## Exercise goal
Could you please return each line of the data that has the word "dialog"?

## Data listing
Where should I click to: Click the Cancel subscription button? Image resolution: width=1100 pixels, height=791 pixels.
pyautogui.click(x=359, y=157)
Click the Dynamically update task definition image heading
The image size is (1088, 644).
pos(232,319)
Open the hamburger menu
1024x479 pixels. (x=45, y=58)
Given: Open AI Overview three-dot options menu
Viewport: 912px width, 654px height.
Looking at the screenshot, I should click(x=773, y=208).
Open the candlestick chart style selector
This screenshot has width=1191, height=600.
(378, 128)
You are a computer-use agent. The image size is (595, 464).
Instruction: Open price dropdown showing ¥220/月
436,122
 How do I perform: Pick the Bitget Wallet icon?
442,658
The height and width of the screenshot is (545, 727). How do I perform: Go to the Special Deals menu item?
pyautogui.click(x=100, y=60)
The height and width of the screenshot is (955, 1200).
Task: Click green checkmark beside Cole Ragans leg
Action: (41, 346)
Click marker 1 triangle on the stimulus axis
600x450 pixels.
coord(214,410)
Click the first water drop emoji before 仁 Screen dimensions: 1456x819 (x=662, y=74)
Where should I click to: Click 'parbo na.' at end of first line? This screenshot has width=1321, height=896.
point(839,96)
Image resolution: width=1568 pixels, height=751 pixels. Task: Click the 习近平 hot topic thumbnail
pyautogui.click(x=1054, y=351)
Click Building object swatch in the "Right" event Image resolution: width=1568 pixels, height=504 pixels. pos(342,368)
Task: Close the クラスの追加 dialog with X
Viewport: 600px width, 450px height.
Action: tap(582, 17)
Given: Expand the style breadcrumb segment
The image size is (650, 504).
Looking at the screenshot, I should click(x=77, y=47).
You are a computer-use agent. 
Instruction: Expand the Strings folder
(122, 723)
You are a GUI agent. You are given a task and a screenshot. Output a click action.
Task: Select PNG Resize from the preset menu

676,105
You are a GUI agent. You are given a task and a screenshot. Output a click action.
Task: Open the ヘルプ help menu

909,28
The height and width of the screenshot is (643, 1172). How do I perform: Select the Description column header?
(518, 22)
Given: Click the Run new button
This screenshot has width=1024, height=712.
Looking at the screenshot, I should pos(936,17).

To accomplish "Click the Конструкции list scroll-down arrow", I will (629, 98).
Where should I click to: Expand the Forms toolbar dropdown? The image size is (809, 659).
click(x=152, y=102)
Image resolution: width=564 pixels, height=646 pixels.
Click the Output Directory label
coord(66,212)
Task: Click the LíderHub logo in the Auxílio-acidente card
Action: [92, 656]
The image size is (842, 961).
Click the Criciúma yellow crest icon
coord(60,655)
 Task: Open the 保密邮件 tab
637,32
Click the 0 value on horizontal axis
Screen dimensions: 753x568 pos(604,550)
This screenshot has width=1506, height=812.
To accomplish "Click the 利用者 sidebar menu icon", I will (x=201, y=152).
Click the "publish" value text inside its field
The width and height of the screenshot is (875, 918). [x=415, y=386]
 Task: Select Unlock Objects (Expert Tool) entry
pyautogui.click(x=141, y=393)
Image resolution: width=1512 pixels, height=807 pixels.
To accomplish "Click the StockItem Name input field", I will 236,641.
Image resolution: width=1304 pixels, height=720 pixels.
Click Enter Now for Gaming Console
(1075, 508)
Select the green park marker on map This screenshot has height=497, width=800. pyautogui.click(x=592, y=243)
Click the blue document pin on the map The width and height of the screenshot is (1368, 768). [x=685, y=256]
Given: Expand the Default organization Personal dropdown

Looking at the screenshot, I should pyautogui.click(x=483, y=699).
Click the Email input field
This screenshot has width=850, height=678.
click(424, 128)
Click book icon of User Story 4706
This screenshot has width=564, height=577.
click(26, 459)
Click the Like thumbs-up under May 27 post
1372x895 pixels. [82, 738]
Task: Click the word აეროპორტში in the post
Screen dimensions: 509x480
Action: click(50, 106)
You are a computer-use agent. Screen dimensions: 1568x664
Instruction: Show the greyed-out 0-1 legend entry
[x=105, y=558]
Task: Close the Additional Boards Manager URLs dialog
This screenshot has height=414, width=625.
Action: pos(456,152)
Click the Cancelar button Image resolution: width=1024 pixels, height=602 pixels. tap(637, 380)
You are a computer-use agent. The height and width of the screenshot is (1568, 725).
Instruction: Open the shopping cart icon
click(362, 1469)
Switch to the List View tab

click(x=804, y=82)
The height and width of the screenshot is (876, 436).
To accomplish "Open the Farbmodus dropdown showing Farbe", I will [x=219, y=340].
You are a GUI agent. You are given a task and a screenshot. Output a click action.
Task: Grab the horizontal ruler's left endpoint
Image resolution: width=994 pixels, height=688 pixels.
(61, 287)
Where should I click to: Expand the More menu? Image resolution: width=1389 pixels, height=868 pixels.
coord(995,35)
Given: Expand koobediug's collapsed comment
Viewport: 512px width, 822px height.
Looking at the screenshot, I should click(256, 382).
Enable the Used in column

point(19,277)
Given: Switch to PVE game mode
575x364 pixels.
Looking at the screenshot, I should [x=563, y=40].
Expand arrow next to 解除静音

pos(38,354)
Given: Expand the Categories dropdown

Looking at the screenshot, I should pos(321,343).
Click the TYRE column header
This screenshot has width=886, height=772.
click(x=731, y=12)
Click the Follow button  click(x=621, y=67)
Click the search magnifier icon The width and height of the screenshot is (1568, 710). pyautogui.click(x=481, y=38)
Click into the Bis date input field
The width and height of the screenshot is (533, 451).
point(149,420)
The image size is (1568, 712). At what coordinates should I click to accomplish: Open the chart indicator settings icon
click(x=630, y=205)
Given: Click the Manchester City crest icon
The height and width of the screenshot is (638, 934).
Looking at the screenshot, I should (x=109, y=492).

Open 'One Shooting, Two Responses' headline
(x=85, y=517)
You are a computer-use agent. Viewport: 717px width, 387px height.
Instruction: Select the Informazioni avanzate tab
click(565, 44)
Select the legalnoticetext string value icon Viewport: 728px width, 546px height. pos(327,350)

## Task output
Task: Close the クラスの追加 dialog with X
Task: Close the Additional Boards Manager URLs dialog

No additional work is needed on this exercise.